И снова Ник чуть не рассмеялся. В данный момент он чувствовал себя кем или чем угодно, только не «компетентным следователем».

Сато дотронулся до каких-то кнопок. Нику показалось, что в его черепе раздалось высокое гудение.

— Что это? Турбины?

— Нет. Это большой гироскоп, — сказал Сато. — Набирает обороты.

— На кой черт нам гироскоп?

— Он вместе с гидравлическими амортизаторами поможет поставить машину на колеса в том случае, если «лендкрузер» опрокинется.

На этот раз Ник не смог сдержать смеха.

— Я сказал что-то смешное, Боттом-сан?

— Ага, смешное. Минуту назад, когда Джо пролез через крышу, я подумал, что смотрю кино про Вторую мировую войну, где летают на Бэ-семнадцать. Вроде «Вертикального взлета». Ощущение такое, что я персонаж «Безумного Макса» или «Дорожного воина».

— Это тоже американские фильмы про Вторую мировую войну? — спросил Сато, нажимая новые кнопки.

Взревели громадные турбины, усилив шум в ноющей голове Ника. За спиной у него зажужжало хитроумное кресло-турель, в котором разместился Джо.

— Нет, — ответил Ник, напоминая себе, что не нужно кричать в микрофон. — Это фильмы двадцатого века — кажется, австралийские — о говенном будущем, в котором все пошло наперекосяк. Людей в причудливых машинах убивают на дорогах, где властвует криминал.

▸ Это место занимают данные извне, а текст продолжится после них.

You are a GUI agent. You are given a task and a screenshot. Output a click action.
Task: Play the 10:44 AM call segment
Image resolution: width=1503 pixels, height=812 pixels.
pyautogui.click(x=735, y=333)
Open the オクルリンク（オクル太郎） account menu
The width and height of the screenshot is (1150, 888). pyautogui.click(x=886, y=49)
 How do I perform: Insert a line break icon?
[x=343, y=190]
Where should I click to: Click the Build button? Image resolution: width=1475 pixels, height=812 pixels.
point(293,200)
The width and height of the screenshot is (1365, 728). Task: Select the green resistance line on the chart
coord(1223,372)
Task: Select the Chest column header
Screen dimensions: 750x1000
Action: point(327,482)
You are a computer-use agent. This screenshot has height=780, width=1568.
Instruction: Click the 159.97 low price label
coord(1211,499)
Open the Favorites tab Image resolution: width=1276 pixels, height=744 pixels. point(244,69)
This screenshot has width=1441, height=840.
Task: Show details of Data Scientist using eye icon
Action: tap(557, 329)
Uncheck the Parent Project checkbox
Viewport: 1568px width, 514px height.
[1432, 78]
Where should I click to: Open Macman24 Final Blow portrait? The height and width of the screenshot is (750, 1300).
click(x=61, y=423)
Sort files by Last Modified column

— А-а-а-а, — проворчал Сато. — Эн-эф.

— Что?

— Американская эн-эф.

— Что это? — спросил Ник, когда Сато проверил связь с машиной, в которой ехали Вилли, Тоби и Билл. — Эн-эф? Что это?

— Ну вы же знаете, — сказал Сато, включая передачу тяжелой машины. Ник услышал, как под ним заскрежетала мощная трансмиссия «ошкоша». — Эн-эф.

— По буквам. Как пишется?

— «Н» дефис «ф», — сказал Сато, выезжая на дорогу перед вторым «лендкрузером» и направляясь мимо танка, туда, где военный кран поднял для них один из ограждавших шоссе бетонных блоков. — Эн-эф.

Ник расхохотался пуще прежнего.

— Вы абсолютно правы, Хидэки-сан, — сказал он наконец, не зная, как вытереть сопли под кислородной маской. — Вся эта лабуда — прямо-таки научная фантастика. И чем дальше, тем фантастичней.

Они покинули пределы Колорадо и Соединенных Штатов и, спускаясь с гор, устремились в Нью-Мексико.

3.02

Лас-Вегас, Невада и дальше

22 сентября, среда

Из дневника почетного профессора

Джорджа Леонарда Фокса

Пять дней пути. Пять дней. Эти последние пять дней кажутся мне важнее и насыщеннее последних пяти лет моей жизни. «Насыщеннее» — значит богаче, полнее событиями, в которые человек окунается сознательно. Лишь немногие из моих любимых персонажей вели такую жизнь — например, Элис из Бата. [86]Так что я за последние пять дней, вероятно, пережил больше, чем за последние пятнадцать лет. Или пятьдесят.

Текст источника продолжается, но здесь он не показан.